### Source material ###
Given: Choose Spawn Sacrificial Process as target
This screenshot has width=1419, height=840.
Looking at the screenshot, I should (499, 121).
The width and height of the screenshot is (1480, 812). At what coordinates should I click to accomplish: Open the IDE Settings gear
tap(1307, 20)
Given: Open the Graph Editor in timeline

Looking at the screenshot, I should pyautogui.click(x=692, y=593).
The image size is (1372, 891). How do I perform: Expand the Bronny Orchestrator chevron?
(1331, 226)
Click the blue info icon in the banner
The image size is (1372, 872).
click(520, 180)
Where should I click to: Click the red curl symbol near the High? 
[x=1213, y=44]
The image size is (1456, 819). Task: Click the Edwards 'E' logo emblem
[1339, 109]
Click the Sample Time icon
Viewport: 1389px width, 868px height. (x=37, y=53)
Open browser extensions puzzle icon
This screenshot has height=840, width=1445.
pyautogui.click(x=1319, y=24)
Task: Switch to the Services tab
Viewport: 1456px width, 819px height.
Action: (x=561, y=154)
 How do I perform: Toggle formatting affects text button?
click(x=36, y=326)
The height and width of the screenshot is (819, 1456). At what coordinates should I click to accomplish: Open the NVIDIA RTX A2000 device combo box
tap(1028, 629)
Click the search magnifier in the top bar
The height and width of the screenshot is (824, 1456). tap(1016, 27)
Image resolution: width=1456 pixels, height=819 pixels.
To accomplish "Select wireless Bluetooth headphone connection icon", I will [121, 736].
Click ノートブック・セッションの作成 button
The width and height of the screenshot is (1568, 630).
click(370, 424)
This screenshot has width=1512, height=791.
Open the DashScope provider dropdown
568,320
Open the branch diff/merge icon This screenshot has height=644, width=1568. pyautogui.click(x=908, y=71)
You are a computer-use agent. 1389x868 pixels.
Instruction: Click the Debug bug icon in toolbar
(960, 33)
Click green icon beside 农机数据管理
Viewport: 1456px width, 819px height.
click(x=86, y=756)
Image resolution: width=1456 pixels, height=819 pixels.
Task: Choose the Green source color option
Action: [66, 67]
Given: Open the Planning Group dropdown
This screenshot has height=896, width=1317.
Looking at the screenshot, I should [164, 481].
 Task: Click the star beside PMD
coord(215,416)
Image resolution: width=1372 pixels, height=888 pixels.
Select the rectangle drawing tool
###
Work task: Repeat verbatim the line holding "How do I perform: Toggle" and all lines after it, up to the end of the material.

Task result:
 How do I perform: Toggle formatting affects text button?
click(x=36, y=326)
The height and width of the screenshot is (819, 1456). At what coordinates should I click to accomplish: Open the NVIDIA RTX A2000 device combo box
tap(1028, 629)
Click the search magnifier in the top bar
The height and width of the screenshot is (824, 1456). tap(1016, 27)
Image resolution: width=1456 pixels, height=819 pixels.
To accomplish "Select wireless Bluetooth headphone connection icon", I will [121, 736].
Click ノートブック・セッションの作成 button
The width and height of the screenshot is (1568, 630).
click(370, 424)
This screenshot has width=1512, height=791.
Open the DashScope provider dropdown
568,320
Open the branch diff/merge icon This screenshot has height=644, width=1568. pyautogui.click(x=908, y=71)
You are a computer-use agent. 1389x868 pixels.
Instruction: Click the Debug bug icon in toolbar
(960, 33)
Click green icon beside 农机数据管理
Viewport: 1456px width, 819px height.
click(x=86, y=756)
Image resolution: width=1456 pixels, height=819 pixels.
Task: Choose the Green source color option
Action: [66, 67]
Given: Open the Planning Group dropdown
This screenshot has height=896, width=1317.
Looking at the screenshot, I should [164, 481].
 Task: Click the star beside PMD
coord(215,416)
Image resolution: width=1372 pixels, height=888 pixels.
Select the rectangle drawing tool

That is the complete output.